→ Your instructions
Filter the entries for lines with the word "Task".

→ Given data
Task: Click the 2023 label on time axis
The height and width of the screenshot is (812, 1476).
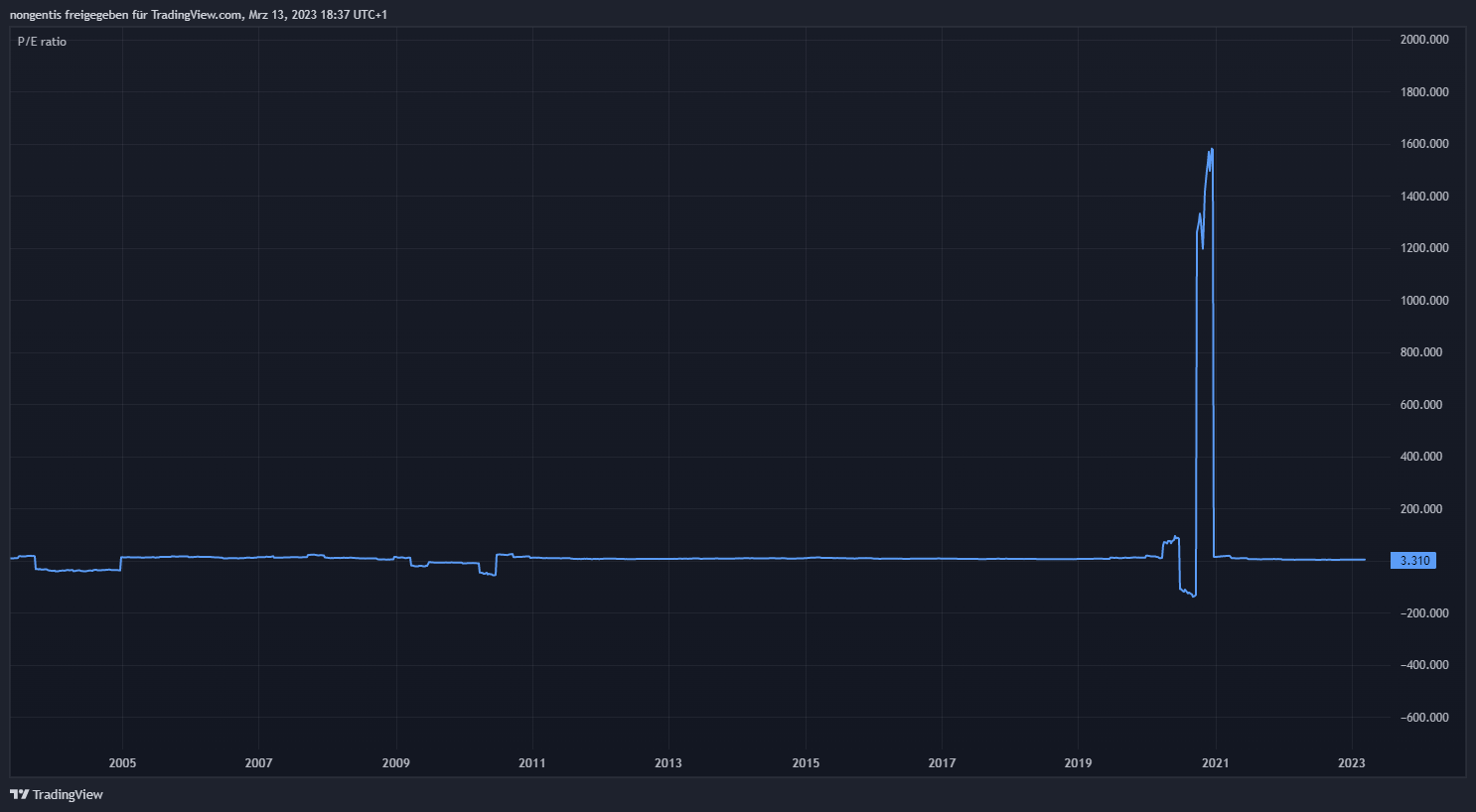Action: coord(1351,763)
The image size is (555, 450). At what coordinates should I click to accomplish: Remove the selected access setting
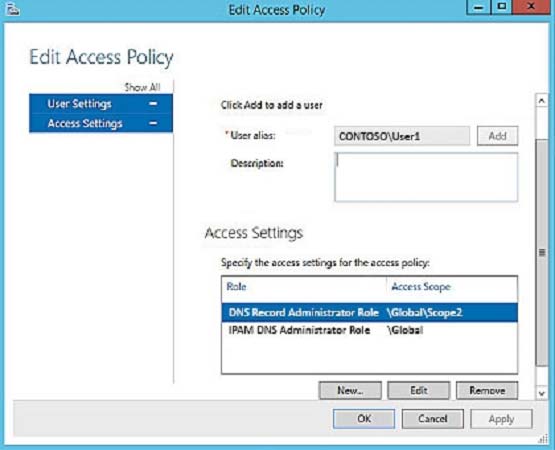[x=487, y=391]
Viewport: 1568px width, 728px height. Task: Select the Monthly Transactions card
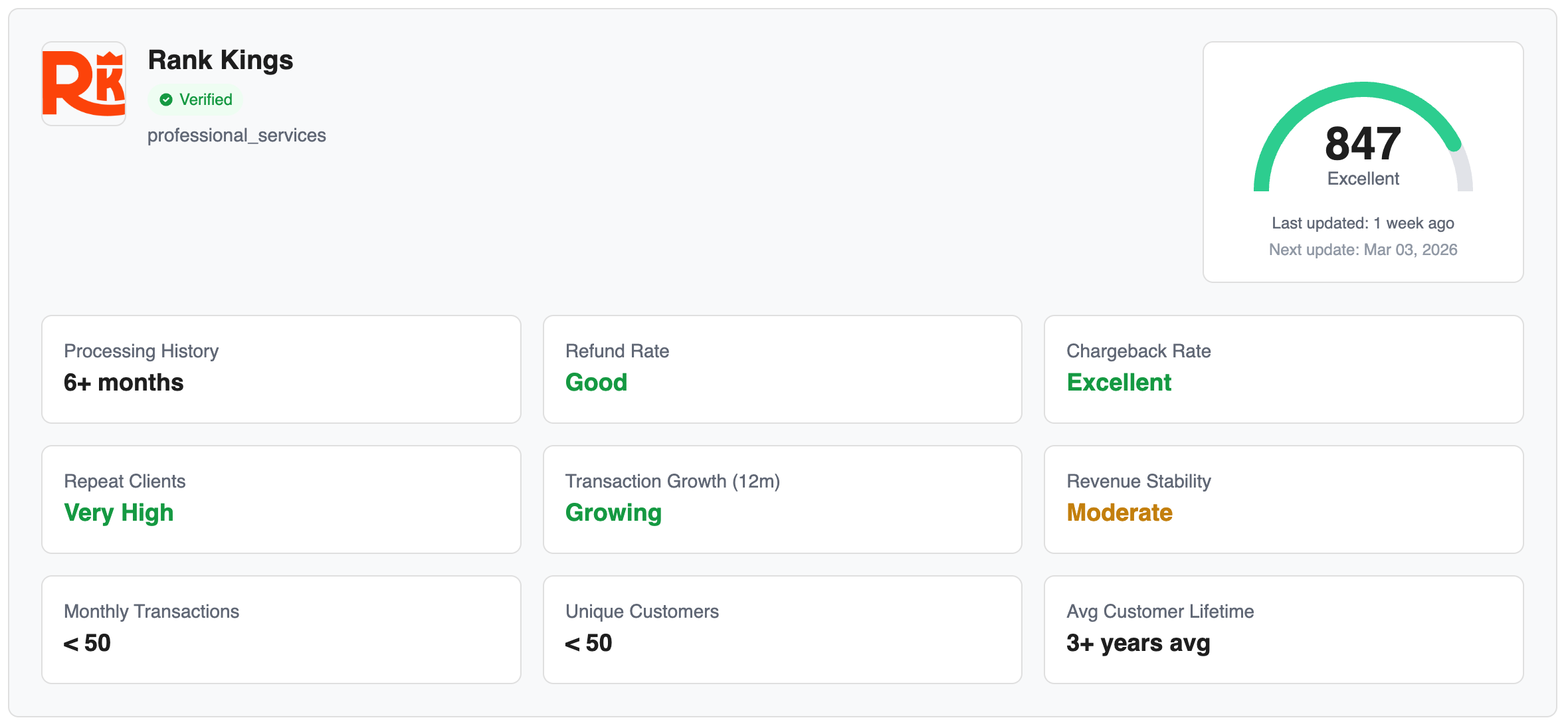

→ Exercise answer
Task: Click the 2023 label on time axis
Viewport: 1568px width, 728px height. Task: Select the Monthly Transactions card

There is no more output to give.